● WORK REQUEST: I would like the number of lines in the data that contain the word "will". Please give that number alone.

● Extracted records:
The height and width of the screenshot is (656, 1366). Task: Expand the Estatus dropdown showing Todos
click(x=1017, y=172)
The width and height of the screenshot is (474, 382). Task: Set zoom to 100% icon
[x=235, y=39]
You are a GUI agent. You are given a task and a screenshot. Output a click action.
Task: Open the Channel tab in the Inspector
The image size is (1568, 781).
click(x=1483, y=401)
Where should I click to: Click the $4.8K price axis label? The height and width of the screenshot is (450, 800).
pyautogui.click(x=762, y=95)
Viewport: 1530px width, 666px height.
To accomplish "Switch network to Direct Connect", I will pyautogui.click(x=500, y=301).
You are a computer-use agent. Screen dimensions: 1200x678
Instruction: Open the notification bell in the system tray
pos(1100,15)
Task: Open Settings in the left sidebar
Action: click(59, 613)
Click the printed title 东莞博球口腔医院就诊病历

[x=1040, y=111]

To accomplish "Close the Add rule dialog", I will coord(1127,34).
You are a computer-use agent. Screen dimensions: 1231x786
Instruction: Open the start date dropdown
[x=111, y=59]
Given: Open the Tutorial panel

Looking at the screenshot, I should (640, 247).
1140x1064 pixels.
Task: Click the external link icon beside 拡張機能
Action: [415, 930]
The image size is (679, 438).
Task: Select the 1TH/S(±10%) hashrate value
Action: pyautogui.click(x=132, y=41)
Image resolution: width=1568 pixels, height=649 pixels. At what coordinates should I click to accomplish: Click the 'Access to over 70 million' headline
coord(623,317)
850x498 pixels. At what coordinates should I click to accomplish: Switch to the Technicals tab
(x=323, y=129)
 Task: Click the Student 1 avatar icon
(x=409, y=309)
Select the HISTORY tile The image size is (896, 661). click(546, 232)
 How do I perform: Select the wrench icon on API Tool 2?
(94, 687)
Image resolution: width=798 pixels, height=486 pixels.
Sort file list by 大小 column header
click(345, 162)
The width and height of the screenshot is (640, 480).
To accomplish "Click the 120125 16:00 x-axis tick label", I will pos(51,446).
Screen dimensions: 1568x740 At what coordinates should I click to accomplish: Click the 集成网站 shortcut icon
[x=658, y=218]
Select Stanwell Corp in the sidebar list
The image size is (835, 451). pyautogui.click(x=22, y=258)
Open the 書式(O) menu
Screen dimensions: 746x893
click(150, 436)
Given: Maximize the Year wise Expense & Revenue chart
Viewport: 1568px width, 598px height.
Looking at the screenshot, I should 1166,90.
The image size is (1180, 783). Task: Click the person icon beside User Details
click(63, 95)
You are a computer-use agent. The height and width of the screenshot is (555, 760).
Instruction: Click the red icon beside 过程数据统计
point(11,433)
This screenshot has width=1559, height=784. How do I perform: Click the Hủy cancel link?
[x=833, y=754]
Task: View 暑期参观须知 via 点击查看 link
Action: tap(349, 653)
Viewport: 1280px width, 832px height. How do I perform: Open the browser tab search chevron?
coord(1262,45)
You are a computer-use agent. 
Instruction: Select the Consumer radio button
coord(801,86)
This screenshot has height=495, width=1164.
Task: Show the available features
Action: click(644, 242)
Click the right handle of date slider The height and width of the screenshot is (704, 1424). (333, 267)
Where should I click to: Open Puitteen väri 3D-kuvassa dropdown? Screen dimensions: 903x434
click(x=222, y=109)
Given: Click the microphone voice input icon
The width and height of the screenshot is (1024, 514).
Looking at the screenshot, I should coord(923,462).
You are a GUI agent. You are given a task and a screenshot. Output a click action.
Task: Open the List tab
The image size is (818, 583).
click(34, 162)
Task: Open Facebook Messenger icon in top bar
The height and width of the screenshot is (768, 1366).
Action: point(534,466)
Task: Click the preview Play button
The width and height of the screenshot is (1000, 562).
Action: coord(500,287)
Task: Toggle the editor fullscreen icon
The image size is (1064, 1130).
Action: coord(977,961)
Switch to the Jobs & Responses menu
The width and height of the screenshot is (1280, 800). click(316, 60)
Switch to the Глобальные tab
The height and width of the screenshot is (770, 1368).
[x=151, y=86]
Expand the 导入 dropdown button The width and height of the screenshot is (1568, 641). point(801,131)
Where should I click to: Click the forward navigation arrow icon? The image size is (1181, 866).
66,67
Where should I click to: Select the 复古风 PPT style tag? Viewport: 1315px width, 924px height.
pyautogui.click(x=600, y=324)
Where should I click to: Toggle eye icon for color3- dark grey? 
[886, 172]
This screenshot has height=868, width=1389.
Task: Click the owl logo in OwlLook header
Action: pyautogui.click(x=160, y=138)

● RESULT: 3